The concert, called New York New Fusion Music Concert, was staged by members of Unheard-Of//Ensemble, F-Plus Music, and All of the Above Ensemble.
It brought together many different elements.
Edward Smaldone, professor of music at the Aaron Copland School of Music, the City University of New York, created a new piece specifically for the concert. It was also the first piece of his works inspired by Chinese culture, including the use of Zhongruan, a Chinese plucked string instrument, in addition to Western music instruments.
"Every instrument has its own tradition ... The development of these instruments belongs to each and different cultures. What we have done is to combine these techniques together," said Smaldone.
His new piece was inspired by the Chinese classic novel "Tale of Water Margin," which was set against a fading Song Dynasty (960-1279) plagued with corruption and bogged down in political and social turmoils.
"The spirit I have sought is one that includes vernacular musical gestures, and speaks in a vivid language," said Smaldone.
Talking about the pieces played at the concert that fuse Western and Eastern music, he said audience with different background may appreciate them in entirely different ways.
For an American, he may feel a Chinese instrument comes in, takes over and changes the whole sound; while for a Chinese, the Western instruments are burying that beautiful sound from a Chinese instrument, he said.

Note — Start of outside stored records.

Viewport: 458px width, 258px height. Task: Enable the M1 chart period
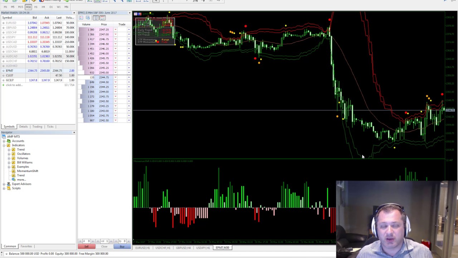[5, 7]
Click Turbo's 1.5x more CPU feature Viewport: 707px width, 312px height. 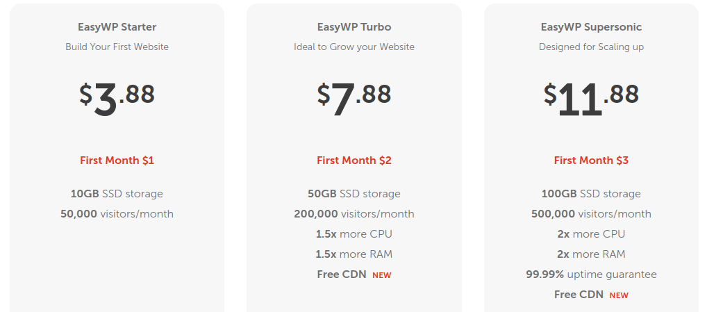(x=354, y=234)
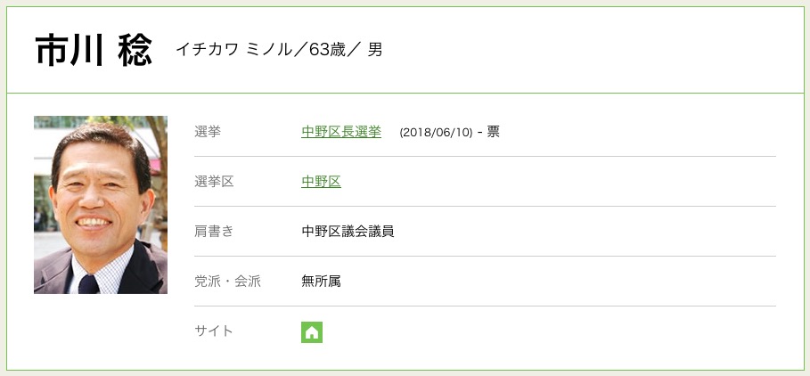Click the candidate's portrait photo
This screenshot has width=810, height=376.
[101, 204]
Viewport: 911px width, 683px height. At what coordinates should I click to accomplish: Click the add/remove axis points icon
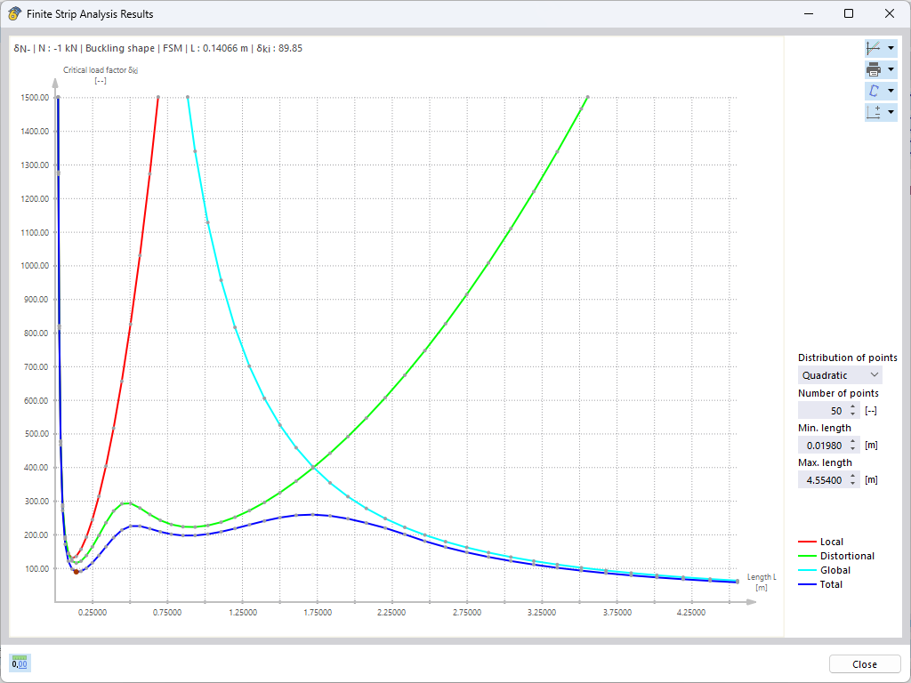tap(873, 111)
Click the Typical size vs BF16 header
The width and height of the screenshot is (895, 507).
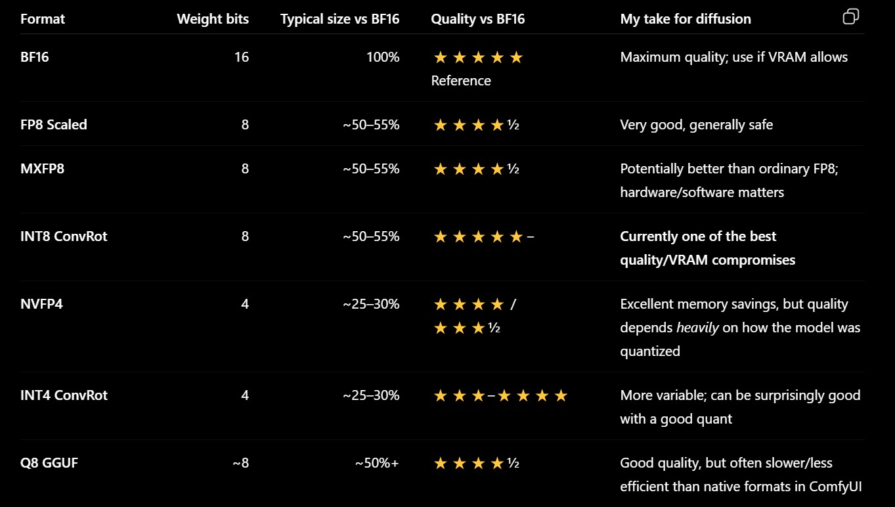point(339,19)
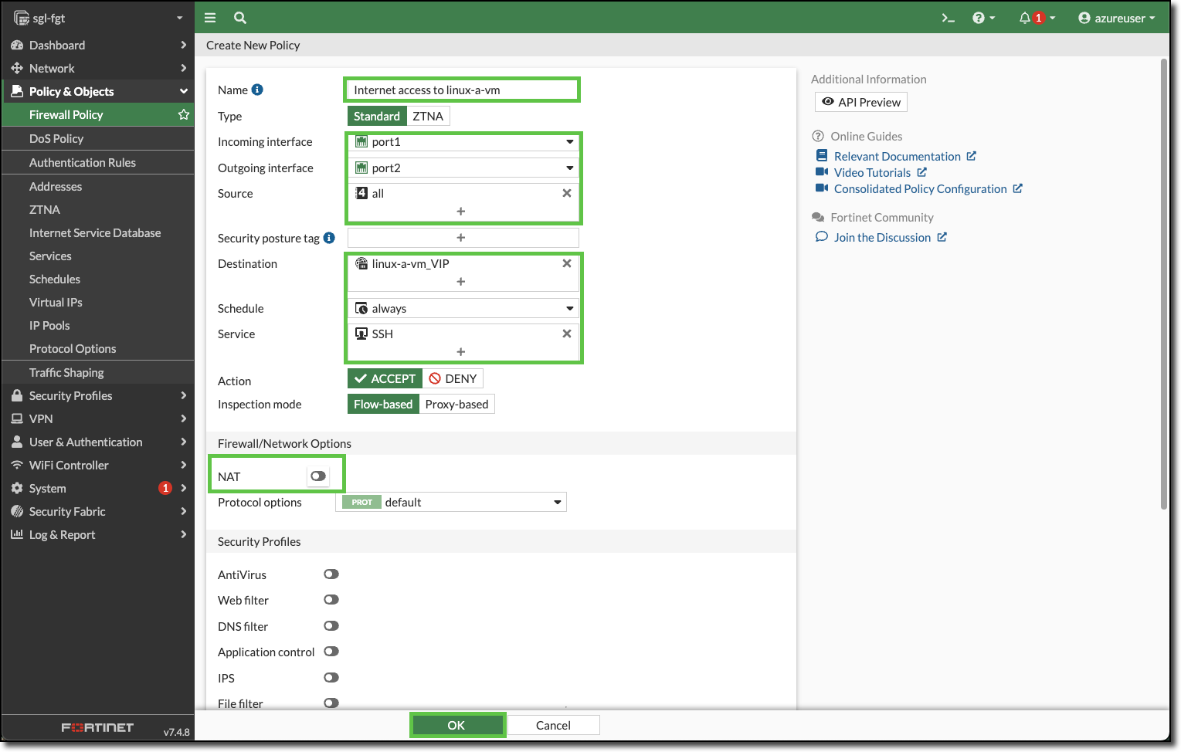Open the CLI console from the top bar
Viewport: 1181px width, 752px height.
click(948, 17)
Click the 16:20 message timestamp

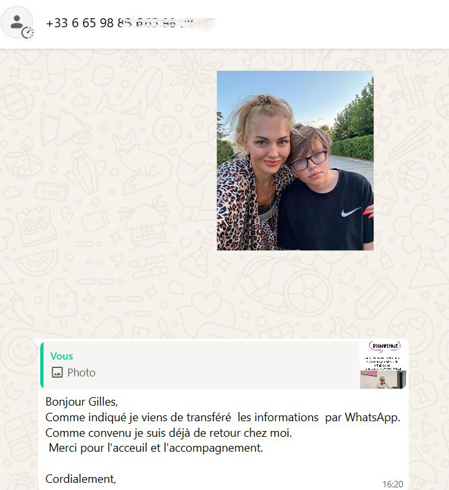(x=393, y=484)
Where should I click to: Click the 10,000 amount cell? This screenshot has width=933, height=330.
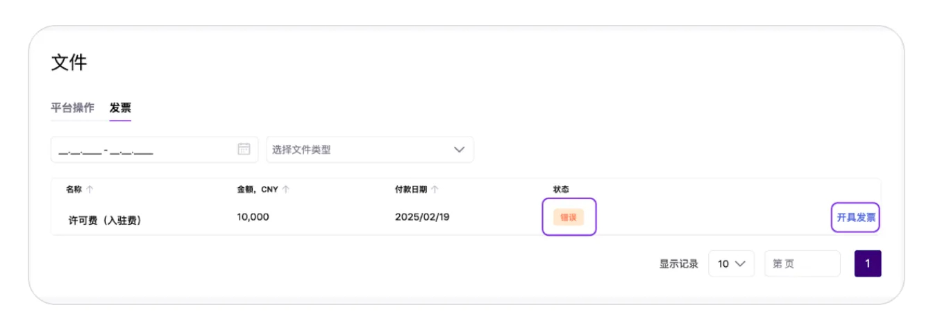(x=253, y=217)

"(But) it opens up your ears to new possibilities," said Smaldone.
Wang Xian, artistic director of the concert, said she hoped the concert could contribute to Chinese culture promotion in the mainstream American society.
Three Chinese instruments featured at the concert, namely Pipa (a four-stringed instrument), Zhongruan, and Sheng (a mouth-blown free reed instrument). U.S. composers were invited to the concert to create music using Chinese instruments, and by this, Wang hoped U.S. composers would know better about the instruments.
"I want Chinese instruments to be universal, just like the piano," Wang told Xinhua.
Wang said that for many years, many people have believed that Chinese music instruments are confined to traditional Chinese music only. She wants to change their minds with this concert and many projects to come, showing Chinese instruments can do much more than they think.